ECLI:NL:HR:2024:748
Hoge Raad
- Cassatie
- Rechtspraak.nl
Vergoeding van bezwaarkosten en de toepassing van de dwangsomregeling in bestuursrechtelijke procedures
In deze zaak heeft de Hoge Raad op 24 mei 2024 uitspraak gedaan in een cassatieprocedure over de vraag of een verzoek om vergoeding van bezwaarkosten kan worden aangemerkt als een beschikking op aanvraag, waardoor de dwangsomregeling van toepassing zou zijn. De belanghebbende, vertegenwoordigd door B. Kortenbach, had bezwaar gemaakt tegen een verzuimboete die gelijktijdig met een naheffingsaanslag in de omzetbelasting was opgelegd. In zijn bezwaar verzocht hij om vergoeding van de kosten die hij had gemaakt in verband met de behandeling van het bezwaar. De Inspecteur vernietigde de verzuimboete, maar besloot niet op het verzoek om kostenvergoeding. Na een ingebrekestelling door de belanghebbende, besloot de Inspecteur alsnog om een kostenvergoeding toe te kennen, maar weigerde de dwangsom omdat het verzoek te laat was ingediend.

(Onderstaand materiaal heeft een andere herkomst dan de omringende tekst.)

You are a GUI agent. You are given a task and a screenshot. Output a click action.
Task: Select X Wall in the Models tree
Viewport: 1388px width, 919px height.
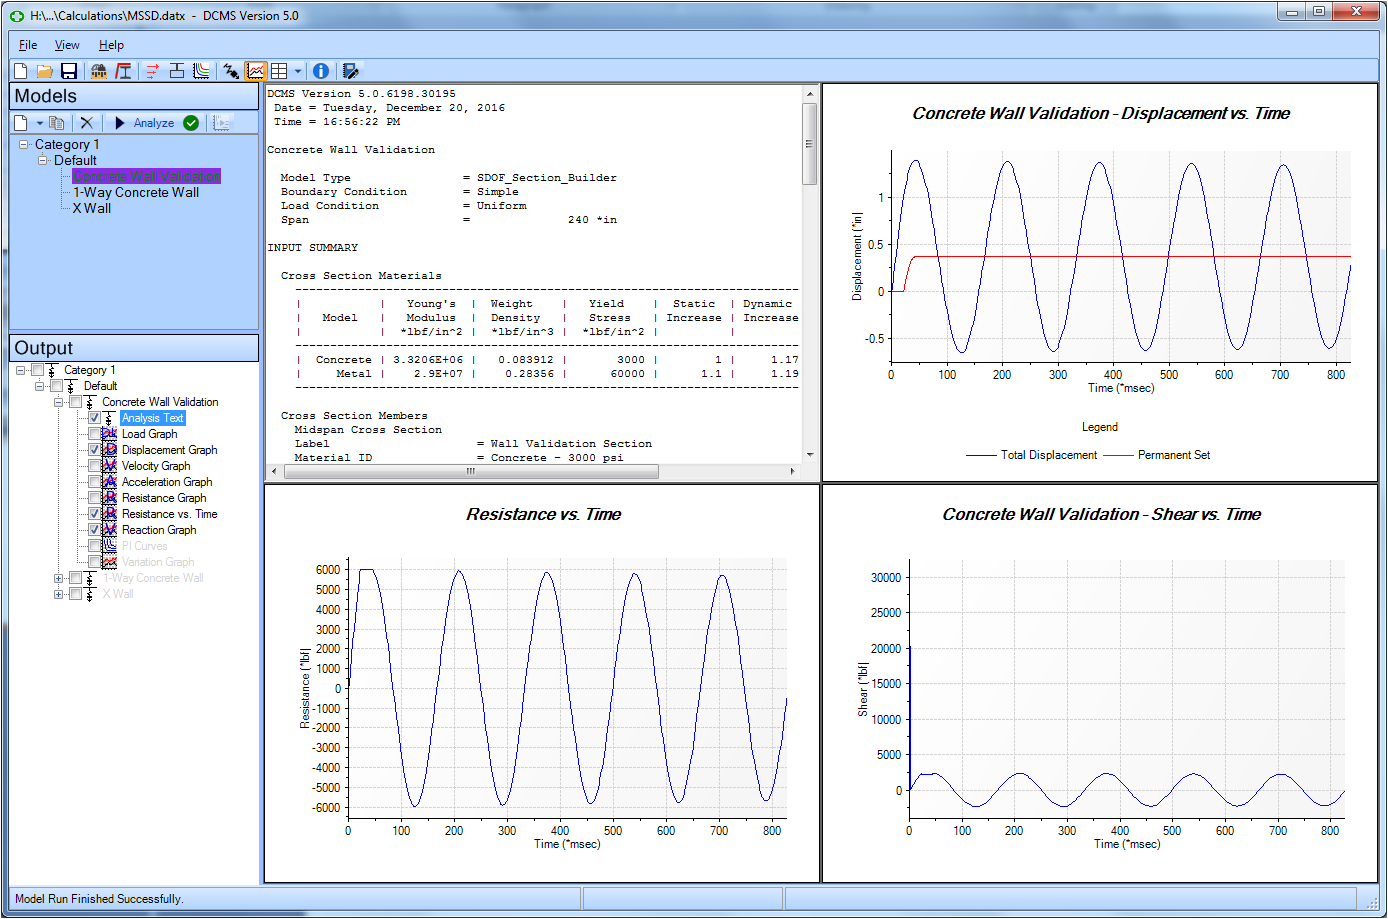pyautogui.click(x=92, y=208)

Het Gerechtshof Den Haag oordeelde dat het verzoek om kostenvergoeding niet kan worden aangemerkt als een aanvraag in de zin van artikel 1:3 van de Algemene wet bestuursrecht (Awb), en dat de dwangsomregeling daarom niet van toepassing is. De Hoge Raad bevestigde dit oordeel en oordeelde dat de verwevenheid van het verzoek om kostenvergoeding met de behandeling van het bezwaar betekent dat het verzoek niet als een afzonderlijke aanvraag kan worden beschouwd. De Hoge Raad oordeelde verder dat de klachten van de belanghebbende niet konden leiden tot vernietiging van de uitspraak van het Hof, en dat er geen aanleiding was voor een veroordeling in de proceskosten. Het beroep in cassatie werd ongegrond verklaard.